It’s been four years since everything changed.
Since it became more than just me and Mom.
Since he came into our lives. And somehow, it feels like he's always been here.
She paused, tapping the pen against her chin.
It wasn’t a bad kind of change. Just… different.
Before the marriage, it had always been the two of them — her and her mother, Trisha. A duo built on love and late nights and leftover pizza on the floor of their little studio apartment. Trisha had always been the kind of mom who gave more than she had — balancing exhibitions with school meetings, lectures with laughter.
They didn’t have chandeliers or imported cutlery back then. But they had freedom, fun, closeness — a bond built not out of struggle, but out of choice. They had each other.
Then came Harshwardhan Singh Raghuvanshi.
Not a rescuer. Not a savior. Just a man who walked into their world with calm eyes and a quiet kind of strength. He didn't fix their lives — he simply became a part of them.
Now, they lived in a mansion with gallery-white walls and polished wooden floors. Dinner was on time, schedules were smooth, and chaos had been replaced with grace. Avika never had to think about money. Or paint stains on bedsheets.
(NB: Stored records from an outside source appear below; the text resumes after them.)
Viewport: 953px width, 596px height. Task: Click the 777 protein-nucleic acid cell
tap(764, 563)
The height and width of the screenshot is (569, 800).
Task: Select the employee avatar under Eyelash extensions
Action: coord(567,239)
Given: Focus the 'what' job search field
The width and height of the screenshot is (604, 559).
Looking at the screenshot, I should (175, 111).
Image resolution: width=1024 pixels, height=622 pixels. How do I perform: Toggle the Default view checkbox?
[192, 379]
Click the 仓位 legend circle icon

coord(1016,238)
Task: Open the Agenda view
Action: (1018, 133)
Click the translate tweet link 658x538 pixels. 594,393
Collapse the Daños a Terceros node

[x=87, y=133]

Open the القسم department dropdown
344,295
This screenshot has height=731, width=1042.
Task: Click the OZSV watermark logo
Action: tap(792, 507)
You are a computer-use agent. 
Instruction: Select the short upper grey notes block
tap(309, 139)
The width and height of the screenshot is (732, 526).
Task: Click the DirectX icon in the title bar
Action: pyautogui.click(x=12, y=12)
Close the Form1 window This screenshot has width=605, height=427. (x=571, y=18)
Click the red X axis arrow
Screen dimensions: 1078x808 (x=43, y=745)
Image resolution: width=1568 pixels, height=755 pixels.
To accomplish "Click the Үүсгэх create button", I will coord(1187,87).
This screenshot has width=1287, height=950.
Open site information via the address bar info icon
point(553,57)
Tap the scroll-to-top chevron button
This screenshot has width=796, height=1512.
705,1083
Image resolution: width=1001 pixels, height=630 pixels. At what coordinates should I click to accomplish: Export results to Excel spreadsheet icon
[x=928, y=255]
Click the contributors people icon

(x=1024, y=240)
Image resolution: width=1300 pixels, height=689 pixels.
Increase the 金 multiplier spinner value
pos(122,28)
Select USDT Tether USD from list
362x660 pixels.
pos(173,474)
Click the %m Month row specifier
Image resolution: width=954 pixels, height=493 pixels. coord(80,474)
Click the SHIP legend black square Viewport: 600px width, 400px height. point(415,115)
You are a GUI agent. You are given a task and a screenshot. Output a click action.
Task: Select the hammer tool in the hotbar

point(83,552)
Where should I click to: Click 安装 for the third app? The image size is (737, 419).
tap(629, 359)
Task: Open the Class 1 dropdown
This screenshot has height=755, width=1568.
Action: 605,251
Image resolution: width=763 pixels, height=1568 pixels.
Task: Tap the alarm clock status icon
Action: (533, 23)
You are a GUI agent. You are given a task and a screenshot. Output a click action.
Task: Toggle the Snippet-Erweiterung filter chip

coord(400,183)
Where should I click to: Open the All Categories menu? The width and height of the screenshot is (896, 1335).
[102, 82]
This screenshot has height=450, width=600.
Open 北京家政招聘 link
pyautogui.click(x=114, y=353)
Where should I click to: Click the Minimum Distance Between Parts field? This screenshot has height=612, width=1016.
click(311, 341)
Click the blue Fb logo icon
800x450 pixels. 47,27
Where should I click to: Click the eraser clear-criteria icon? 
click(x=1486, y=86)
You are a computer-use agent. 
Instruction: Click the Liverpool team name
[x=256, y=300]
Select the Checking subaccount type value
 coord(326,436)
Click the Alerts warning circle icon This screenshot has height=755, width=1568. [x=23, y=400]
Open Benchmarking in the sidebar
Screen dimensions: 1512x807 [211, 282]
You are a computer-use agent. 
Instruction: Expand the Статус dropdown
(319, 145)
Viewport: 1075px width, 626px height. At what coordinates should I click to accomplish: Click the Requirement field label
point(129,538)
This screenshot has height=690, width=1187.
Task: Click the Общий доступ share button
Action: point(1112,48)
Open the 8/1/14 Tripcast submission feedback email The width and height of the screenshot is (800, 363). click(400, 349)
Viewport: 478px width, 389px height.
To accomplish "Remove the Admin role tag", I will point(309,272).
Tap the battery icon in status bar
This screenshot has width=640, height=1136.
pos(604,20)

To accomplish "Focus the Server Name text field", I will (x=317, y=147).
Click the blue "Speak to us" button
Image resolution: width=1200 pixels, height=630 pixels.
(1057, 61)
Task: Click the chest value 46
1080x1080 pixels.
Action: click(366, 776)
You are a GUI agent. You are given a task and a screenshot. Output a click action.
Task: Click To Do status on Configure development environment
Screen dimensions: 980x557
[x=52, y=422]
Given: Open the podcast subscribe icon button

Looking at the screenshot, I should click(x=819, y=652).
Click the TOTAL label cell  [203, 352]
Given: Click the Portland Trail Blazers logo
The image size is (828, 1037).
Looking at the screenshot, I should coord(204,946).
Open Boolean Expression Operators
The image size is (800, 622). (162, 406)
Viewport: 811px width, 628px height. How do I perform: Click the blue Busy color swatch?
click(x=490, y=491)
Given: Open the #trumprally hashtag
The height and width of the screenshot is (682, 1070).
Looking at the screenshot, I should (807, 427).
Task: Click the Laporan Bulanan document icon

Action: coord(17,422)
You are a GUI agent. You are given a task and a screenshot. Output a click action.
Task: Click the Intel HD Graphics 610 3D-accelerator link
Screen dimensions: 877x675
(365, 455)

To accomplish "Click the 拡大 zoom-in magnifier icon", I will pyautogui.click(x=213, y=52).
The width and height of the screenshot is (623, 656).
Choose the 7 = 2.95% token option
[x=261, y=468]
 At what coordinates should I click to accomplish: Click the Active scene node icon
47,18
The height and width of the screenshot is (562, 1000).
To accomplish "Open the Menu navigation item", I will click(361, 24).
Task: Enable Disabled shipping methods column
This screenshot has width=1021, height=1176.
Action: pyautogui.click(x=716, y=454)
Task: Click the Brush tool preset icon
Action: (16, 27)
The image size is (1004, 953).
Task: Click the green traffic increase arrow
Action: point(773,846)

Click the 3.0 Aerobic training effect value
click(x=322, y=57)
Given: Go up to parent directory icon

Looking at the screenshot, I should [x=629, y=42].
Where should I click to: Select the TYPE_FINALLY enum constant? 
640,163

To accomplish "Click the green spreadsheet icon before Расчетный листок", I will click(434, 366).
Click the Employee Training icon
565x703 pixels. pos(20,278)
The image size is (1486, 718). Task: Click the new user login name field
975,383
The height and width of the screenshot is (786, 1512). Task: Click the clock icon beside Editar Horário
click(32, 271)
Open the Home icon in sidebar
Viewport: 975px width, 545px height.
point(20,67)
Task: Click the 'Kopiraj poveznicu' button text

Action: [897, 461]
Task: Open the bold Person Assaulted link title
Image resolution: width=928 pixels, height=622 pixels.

Or landlords knocking for rent.
And yet, a part of her still missed the old apartment with its creaky fan and rooftop views.
A sharp knock snapped her out of the memory.
“Avika,” came the familiar voice from outside her door — deep, steady. Harsh Papa.
“It’s dinner time.”
“Coming!” she called, snapping her journal shut and placing it neatly on her desk.
She padded downstairs barefoot, the marble floor cool under her skin. The dining room, lit with soft golden lights, smelled like butter garlic naan and slow-cooked daal. Comfort food. Home.
Harsh was already seated at the head of the table, scrolling through something on his phone. Trisha stood by the sideboard, arranging the salad bowl like it was a canvas.
“You’re glowing,” Avika teased, slipping into her usual seat to Harsh’s left.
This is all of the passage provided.